Collected data entries:
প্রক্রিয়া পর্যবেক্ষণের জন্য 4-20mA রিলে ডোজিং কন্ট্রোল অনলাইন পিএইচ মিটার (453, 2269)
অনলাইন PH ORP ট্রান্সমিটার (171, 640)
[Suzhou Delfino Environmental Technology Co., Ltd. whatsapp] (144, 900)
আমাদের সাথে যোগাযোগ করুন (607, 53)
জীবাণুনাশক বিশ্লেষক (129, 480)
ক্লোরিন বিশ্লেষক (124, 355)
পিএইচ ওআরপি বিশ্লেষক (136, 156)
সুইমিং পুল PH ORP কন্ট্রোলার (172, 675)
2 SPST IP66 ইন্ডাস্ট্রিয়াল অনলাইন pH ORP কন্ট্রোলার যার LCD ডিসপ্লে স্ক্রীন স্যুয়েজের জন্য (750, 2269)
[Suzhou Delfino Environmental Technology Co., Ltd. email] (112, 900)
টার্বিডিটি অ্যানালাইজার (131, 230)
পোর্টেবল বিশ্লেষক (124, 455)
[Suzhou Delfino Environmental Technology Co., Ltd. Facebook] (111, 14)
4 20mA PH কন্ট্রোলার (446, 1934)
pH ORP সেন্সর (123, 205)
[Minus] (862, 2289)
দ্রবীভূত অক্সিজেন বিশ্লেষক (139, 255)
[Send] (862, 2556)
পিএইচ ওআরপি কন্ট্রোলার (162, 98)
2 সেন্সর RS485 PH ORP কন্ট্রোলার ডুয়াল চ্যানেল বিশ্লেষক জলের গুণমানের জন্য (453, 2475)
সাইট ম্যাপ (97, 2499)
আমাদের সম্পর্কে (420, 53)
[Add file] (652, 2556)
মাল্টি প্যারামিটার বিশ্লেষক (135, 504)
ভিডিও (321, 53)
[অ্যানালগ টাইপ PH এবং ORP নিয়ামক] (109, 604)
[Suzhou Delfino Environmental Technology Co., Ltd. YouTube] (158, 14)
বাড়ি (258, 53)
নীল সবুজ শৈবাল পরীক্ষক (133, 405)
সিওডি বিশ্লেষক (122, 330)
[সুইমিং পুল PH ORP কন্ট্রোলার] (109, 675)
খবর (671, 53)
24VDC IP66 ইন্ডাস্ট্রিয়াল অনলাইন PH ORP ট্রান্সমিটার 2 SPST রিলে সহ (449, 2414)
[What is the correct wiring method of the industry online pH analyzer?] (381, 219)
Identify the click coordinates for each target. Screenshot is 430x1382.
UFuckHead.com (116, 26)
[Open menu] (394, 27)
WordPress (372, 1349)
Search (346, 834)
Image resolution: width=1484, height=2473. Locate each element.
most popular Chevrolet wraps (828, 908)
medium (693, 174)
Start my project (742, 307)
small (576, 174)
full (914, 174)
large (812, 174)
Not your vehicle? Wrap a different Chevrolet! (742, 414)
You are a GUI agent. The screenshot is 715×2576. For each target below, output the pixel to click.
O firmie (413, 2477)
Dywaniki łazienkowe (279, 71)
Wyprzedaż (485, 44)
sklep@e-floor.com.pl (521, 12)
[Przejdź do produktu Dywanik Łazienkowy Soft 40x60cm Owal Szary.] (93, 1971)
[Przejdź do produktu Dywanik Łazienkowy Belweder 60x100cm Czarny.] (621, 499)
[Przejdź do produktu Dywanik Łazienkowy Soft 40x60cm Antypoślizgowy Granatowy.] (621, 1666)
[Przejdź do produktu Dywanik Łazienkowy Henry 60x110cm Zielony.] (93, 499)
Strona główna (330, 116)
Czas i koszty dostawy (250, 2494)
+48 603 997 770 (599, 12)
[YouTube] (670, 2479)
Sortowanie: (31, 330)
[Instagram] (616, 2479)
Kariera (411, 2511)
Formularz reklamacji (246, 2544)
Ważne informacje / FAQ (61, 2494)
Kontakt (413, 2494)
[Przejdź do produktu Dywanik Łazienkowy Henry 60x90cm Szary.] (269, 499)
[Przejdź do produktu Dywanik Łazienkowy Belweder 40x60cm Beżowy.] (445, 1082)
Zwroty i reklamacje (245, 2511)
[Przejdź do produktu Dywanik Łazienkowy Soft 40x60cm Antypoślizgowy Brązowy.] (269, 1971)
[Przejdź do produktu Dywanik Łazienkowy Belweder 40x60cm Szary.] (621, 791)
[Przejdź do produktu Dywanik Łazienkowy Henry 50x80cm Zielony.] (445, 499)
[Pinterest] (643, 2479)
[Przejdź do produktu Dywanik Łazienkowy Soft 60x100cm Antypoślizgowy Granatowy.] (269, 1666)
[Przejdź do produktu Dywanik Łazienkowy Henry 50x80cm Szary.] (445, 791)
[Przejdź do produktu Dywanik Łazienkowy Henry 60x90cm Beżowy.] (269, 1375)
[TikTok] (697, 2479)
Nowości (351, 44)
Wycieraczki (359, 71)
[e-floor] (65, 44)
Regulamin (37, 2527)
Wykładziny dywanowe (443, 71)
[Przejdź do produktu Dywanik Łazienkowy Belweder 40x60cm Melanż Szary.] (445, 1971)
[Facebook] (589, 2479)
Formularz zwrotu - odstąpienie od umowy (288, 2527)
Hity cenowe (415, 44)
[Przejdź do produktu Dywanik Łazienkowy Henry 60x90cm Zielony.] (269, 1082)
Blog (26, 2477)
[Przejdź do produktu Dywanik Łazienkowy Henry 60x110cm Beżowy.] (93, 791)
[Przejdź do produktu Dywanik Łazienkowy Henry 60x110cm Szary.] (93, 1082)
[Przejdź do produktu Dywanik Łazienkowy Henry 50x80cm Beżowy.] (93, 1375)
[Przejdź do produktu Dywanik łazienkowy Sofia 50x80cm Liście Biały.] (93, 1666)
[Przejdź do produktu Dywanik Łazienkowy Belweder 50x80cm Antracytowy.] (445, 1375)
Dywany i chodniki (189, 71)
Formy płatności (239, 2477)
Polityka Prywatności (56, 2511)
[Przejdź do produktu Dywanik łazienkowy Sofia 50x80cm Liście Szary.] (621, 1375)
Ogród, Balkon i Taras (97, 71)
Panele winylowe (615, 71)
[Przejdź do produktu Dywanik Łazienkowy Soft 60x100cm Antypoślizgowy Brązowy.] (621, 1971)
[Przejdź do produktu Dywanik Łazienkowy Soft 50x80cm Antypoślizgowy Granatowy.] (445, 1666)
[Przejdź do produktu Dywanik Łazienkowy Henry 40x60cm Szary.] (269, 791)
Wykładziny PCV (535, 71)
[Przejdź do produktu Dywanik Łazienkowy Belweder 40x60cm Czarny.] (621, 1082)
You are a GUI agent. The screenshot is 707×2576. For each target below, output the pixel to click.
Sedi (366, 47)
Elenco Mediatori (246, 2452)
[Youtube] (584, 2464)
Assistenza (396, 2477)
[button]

Work task |
Show each line of the records above containing "Suzhou".

Task solution |
[Suzhou Delfino Environmental Technology Co., Ltd. whatsapp] (144, 900)
[Suzhou Delfino Environmental Technology Co., Ltd. email] (112, 900)
[Suzhou Delfino Environmental Technology Co., Ltd. Facebook] (111, 14)
[Suzhou Delfino Environmental Technology Co., Ltd. YouTube] (158, 14)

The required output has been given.